# Start of Source document

It is possible that the Neolithic revolution,
the discovery of agriculture, and the evolution from nomadic
to sedentary civilization came to Europe from Africa via
what is known today as Andalusia. This influence was completed,
with the passage of time, with the transition from East
to West, from the Mediterranean World to the Atlantic Universe,
which began with the discovery of metals and the arrival
by sea of the eastern colonists. This combination of the
earth´s fertility with metallurgy and seamanship
gave rise to the Tartesos phenomenon, the mysterious lost
civilization which inhabited the southern Iberian peninsula
from the Bronze Age onwards.
The earliest known monarchy in Western Europe, Tartesos was an agricultural,
cattle-raising civilization which exploited mines and worked gold. Its ships
traded with England and Britanny in the West and the Phoenicians in the East.
Tartesos was the first and most magnificent result of a complex geographical
location between two seas and two continents. Rome realized that these lands
were an open door to the threat of Carthage. Its legions appeared for the first
time during the III century B.C. This exuberant province, known as Bética,
formed part of the great civilized world for seven centuries and provided the
empire´s first metals, wines, wheat, philosophers, writers, and the first
two emperors born outside the Italian peninsula: Trajan and Hadrian. Other
settlements appeared in the North. The Vandals descended from the other side
of the Rhine, arriving in the year 411 A.D. and settling in the Guadalquivir
valley and Northern Africa. They united the two coasts for more than half a
century. Before being expelled by the Visigoths, they gave a new name to this
tip of Europe: Vandalusia.
Following their arrival in the year 711, the Moslems began
a prodigious stay in the region. The caliphate of Cordoba
was the most sophisticated state in Europe. For eight centuries,
the Arabs enlightened the area with agricultural techniques,
botanical and scientific knowledge, poetry and intellectual
development.
The Caliphate´s political breakdown was used by
the Christian kingdoms in the north of the peninsula to
accelerate their Reconquista, or Reconquest. Cordoba fell
in 1236 and Seville in 1248. The last stronghold, the Kingdom
of Granada, was conquered by the Catholic monarchs in 1492.
In the same year, Columbus sailed from the Andalusian port
of Palos, in Huelva, to discover America.
The world´s economic and political center of gravity had been displaced.
One Andalusian city took advantage of this crucial moment in history and went
on to enjoy 150 glorious years, becoming "the beating heart of Europe". Seville
was the nerve center of the Spanish empire. Silver and gold, brought to its harbours
by ships arriving from America, was coined and distributed throughout Europe.

# End of Source document
# Start of Given records

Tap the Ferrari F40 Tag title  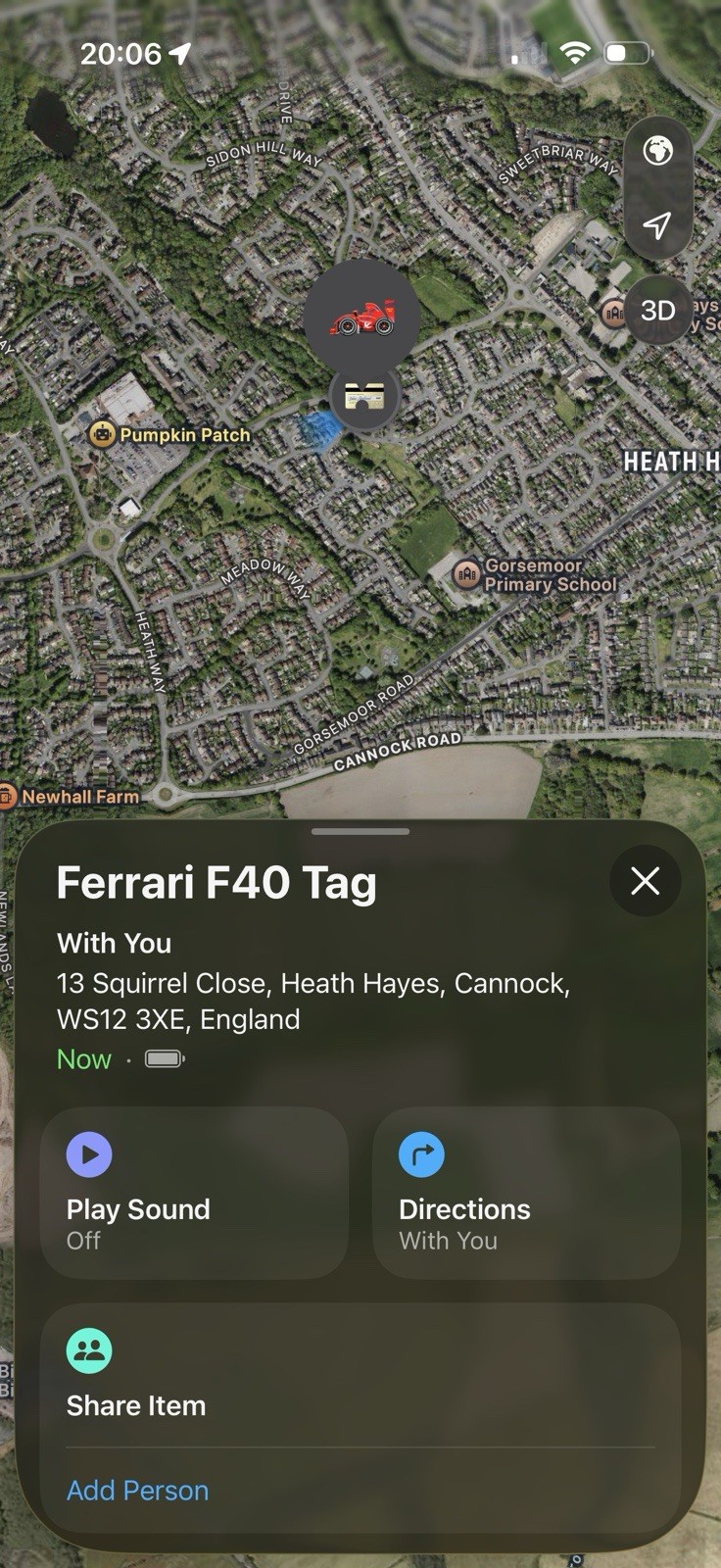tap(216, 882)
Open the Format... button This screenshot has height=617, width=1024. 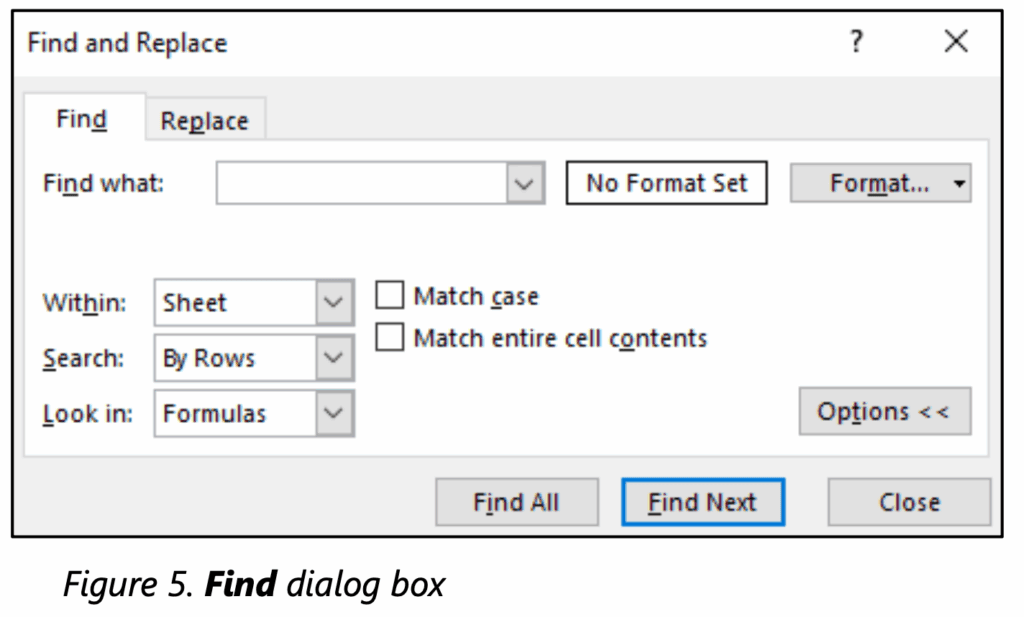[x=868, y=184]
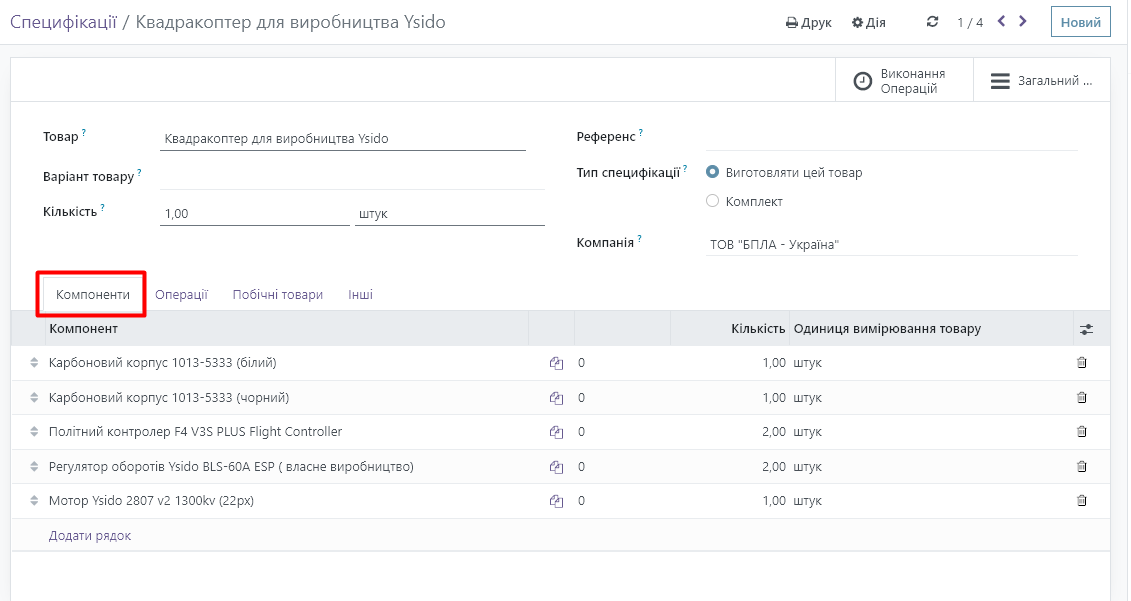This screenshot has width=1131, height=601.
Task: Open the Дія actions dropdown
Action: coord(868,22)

# End of Given records

Task description:
Resume the account of Andalusia's history from its final sentence, about silver and gold being coined in Seville and distributed throughout Europe.

Reply:
Cádiz later continued Andalusia´s dominance of trade with the Indies.
The Andalusian town of Sanlúcar de Barrameda was the starting and finishing
point of the First Circumnavigation of the World.
Later, romantic travellers would recall the splendors
of the past, with the aid of archaeological remains, ruined
towers, and patios hidden within old houses and palaces.
They gave rise to the allegorical figures of Carmen, the
typical Spanish woman, Don Juan, generous highway robbers,
brave bullfighters, and the exotic allure of the eastern
expansionists, an image perceived by foreign eyes which
still persists to this day.
Andalusia´s recent history tells of a 19th century plagued by political
upheaval. It all began with the War of Independence and the first ratification
of the Spanish Constitution, at the Court of Cádiz, in 1812. Attempts
at modernization and industrialization, the massive exploitation of mineral resources,
and the spectacular increase in exports of wine and olive oil were the most notable
events within an economy which preferred to remain anchored to its agricultural
roots.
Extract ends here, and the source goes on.